PLATO: Policy Learning using Adaptive Trajectory Optimization

Policy search can in principle acquire complex strategies for control of robots and other autonomous systems. When the policy is trained to process raw sensory inputs, such as images and depth maps, it can acquire a strategy that combines perception and control. However, effectively processing such complex inputs requires an expressive policy class, such as a large neural network. These high-dimensional policies are difficult to train, especially when training must be done for safety-critical systems. We propose PLATO, an algorithm that trains complex control policies with supervised learning, using model-predictive control (MPC) to generate the supervision.
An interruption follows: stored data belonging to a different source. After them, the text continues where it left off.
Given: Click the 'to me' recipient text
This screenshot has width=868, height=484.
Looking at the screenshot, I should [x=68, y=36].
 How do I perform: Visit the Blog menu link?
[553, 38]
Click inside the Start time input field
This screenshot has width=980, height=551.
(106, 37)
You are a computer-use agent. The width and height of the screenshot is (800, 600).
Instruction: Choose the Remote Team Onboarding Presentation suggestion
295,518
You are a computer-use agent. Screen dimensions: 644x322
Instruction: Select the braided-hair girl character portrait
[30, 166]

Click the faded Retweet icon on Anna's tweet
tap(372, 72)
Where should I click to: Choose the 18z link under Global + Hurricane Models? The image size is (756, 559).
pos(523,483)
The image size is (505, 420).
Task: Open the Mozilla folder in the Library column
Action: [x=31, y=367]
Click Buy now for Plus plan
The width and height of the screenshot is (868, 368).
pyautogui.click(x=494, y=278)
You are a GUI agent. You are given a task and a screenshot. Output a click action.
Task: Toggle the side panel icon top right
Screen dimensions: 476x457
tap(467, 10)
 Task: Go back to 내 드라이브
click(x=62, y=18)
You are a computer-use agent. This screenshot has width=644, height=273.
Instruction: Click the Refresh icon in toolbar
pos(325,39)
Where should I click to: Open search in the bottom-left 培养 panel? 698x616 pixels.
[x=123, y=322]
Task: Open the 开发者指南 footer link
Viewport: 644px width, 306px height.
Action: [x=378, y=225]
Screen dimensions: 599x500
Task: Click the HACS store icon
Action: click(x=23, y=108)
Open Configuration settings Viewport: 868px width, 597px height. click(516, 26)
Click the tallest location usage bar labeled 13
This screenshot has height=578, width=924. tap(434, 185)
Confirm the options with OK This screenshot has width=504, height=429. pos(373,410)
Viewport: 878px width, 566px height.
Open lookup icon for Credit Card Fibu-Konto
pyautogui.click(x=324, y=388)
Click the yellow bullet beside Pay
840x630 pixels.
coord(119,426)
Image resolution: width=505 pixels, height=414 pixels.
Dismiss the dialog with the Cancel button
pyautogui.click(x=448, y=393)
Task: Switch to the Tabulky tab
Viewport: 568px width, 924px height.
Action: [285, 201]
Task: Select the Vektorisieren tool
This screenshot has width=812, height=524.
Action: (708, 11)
PLATO uses an adaptive training method to modify the behavior of MPC to gradually match the learned policy, in order to generate training samples at states that are likely to be visited by the policy while avoiding highly undesirable on-policy actions. We prove that this type of adaptive MPC expert produces supervision that leads to good long-horizon performance of the resulting policy. We also empirically demonstrate that MPC can still avoid dangerous on-policy actions in unexpected situations during training. Our empirical results on a set of challenging simulated aerial vehicle tasks demonstrate that, compared to prior methods, PLATO learns faster, experiences substantially fewer catastrophic failures (crashes) during training, and often converges to a better policy.